Easy Creamed Chicken

When our family had chicken for dinner when I was growing up, there was seldom anything left over.  Today, however, Jerri and I are often confronted by half a chicken on the platter.  We remove the meat from the bones, simmer the carcass, strain the broth and find creative ways to make use of those leftovers.

We make chicken sandwiches, chicken salad and chicken tetrazzini with the meat and variations on chicken soup with the broth.  Very little goes to waste in the Rang household.

I vaguely remember occasionally having cubed chicken or turkey in a white sauce for lunch.  If it was turkey, it was probably created by Winifred Larson, our cook at Blair School.  She ordered the turkeys through the National School Lunch Act, which provided commodities to help public schools provide nutritious meals for students at low prices.  The more I think about those lunches on cold winter days in that white-washed basement, the more I wanted to try my hand at creating a dish like I remembered.

As a thrifty housewife, Jerri makes a delicious Turkey a la King, but her recipe is more complicated than my creation.  Also, mine is made with leftover chicken instead of turkey.  Here is what I did, and Jerri judged it an unqualified success.

INGREDIENTS:

1 cup hot water

2 chicken bouillon cubes

4 T butter

1/4 cup all-purpose flour

1/8 tsp. salt

1/8 tsp. white pepper

1/8 tsp. tarragon

Dash of nutmeg

1 cup half and half

2 cups chopped cooked chicken

PROCEDURE:

Dissolve the bouillon cubes in the hot water.  If necessary, you can heat the water in your microwave until the cubes dissolve.  Chop the chicken into bite-sized pieces and microwave a cup of half and half until it is warm.

Melt the butter in a two-quart saucepan over moderate heat.  Stir the flour, salt, pepper, tarragon and nutmeg into the butter.  Using a wooden spoon, stir the mixture continuously for three or four minutes while it bubbles in the pan, then add the half and half.  Keep stirring until you have a smooth sauce.

## DATASET SECTION

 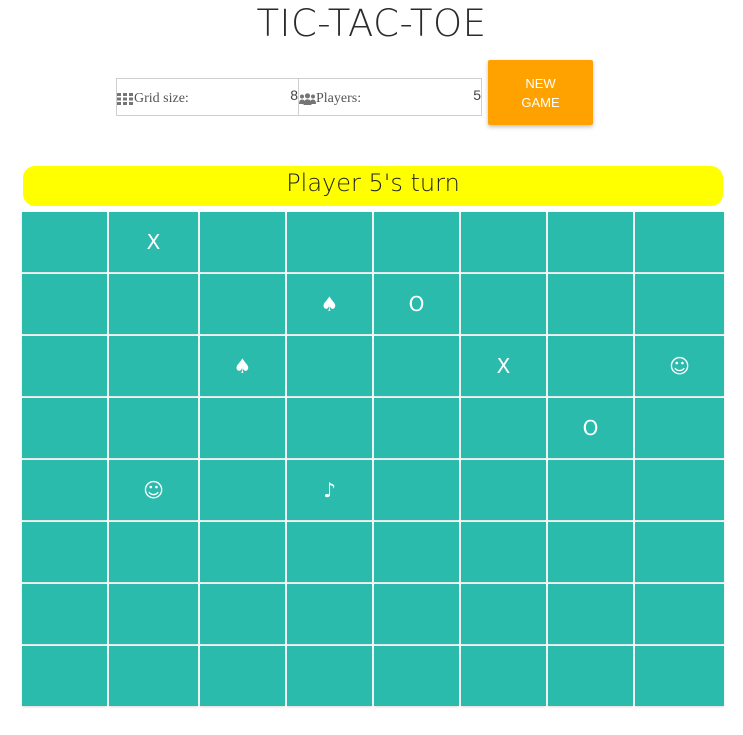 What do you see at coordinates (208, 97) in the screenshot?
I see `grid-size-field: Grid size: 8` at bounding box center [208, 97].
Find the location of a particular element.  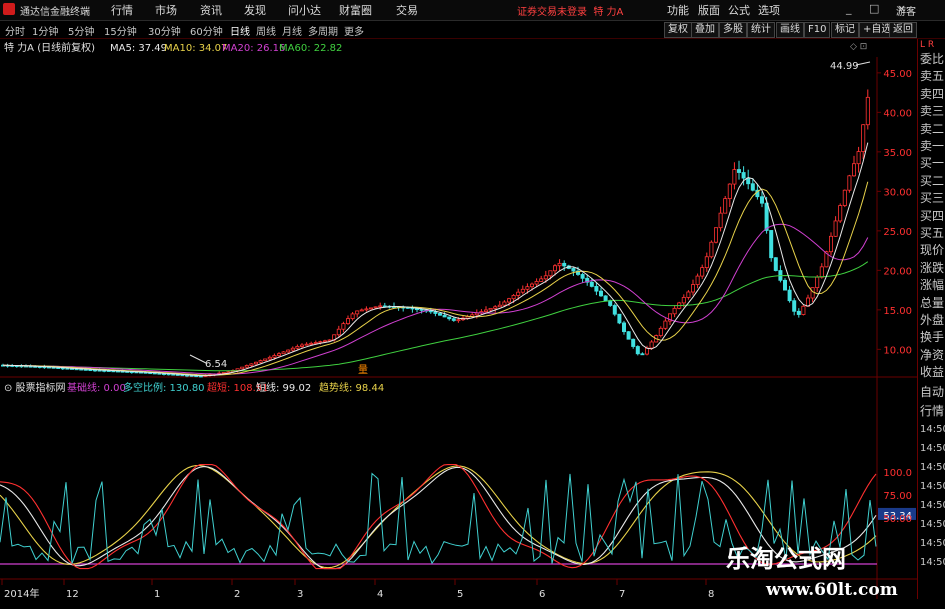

## WRITTEN TASK 1
In the creamed chicken recipe, what size saucepan is the butter melted in?
## WRITTEN TASK 2
Reproduce the part of the creamed chicken recipe starting at "Dissolve the bouillon" and ending at "it is warm.".
## WRITTEN TASK 3
List each ingredient that the creamed chicken recipe says to stir into the melted butter.

## YOUR SOLUTION 1
A two-quart saucepan.

## YOUR SOLUTION 2
Dissolve the bouillon cubes in the hot water.  If necessary, you can heat the water in your microwave until the cubes dissolve.  Chop the chicken into bite-sized pieces and microwave a cup of half and half until it is warm.

## YOUR SOLUTION 3
Flour, salt, pepper, tarragon, nutmeg